(Stored data)
⟨
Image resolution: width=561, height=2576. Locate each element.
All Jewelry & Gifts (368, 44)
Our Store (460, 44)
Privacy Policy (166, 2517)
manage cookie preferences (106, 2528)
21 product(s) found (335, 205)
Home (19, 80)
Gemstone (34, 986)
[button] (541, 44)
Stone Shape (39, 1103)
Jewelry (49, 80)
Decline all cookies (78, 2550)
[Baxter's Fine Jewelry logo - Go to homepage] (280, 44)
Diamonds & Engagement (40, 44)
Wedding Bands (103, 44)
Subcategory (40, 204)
⟩
• Task: Would you copy every line of the entries in which "Jewelry" appears?

• Written response:
All Jewelry & Gifts (368, 44)
Jewelry (49, 80)
[Baxter's Fine Jewelry logo - Go to homepage] (280, 44)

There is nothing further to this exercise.